Quantitative mapping of genetic similarity in human heritable diseases by shared mutations

Abstract Many genetic diseases exhibit considerable epidemiological comorbidity and common symptoms, which provokes debate about the extent of their etiological overlap. The rapid growth in the number of known disease‐causing mutations in the Human Gene Mutation Database (HGMD) has allowed us to characterize genetic similarities between diseases by ascertaining the extent to which identical genetic mutations are shared between diseases.

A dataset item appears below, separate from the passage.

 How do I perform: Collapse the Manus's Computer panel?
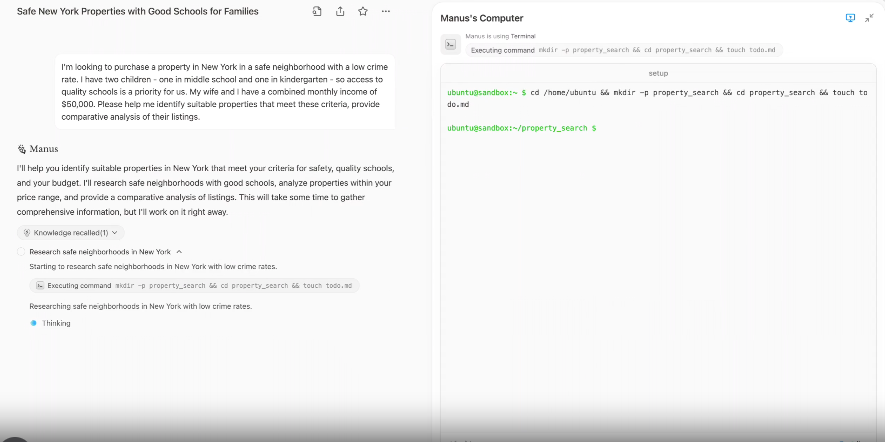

Using this approach, we show that 41.6% of disease pairs in all possible pairs (42, 083) exhibit a significant sharing of mutations ( P value < 0.05). These mutation‐related disease pairs are in agreement with heritability‐based disease–disease relations in 48 neurological and psychiatric disease pairs (Spearman's correlation coefficient = 0.50; P value = 3.4 × 10 −5 ), and share over‐expressed genes significantly more often than unrelated disease pairs (1.5–1.8‐fold higher; P value ≤ 1.6 × 10 −4 ). The usefulness of mutation‐related disease pairs was further demonstrated for predicting novel mutations and identifying individuals susceptible to Crohn disease. Moreover, the mutation‐based disease network concurs closely with that based on phenotypes.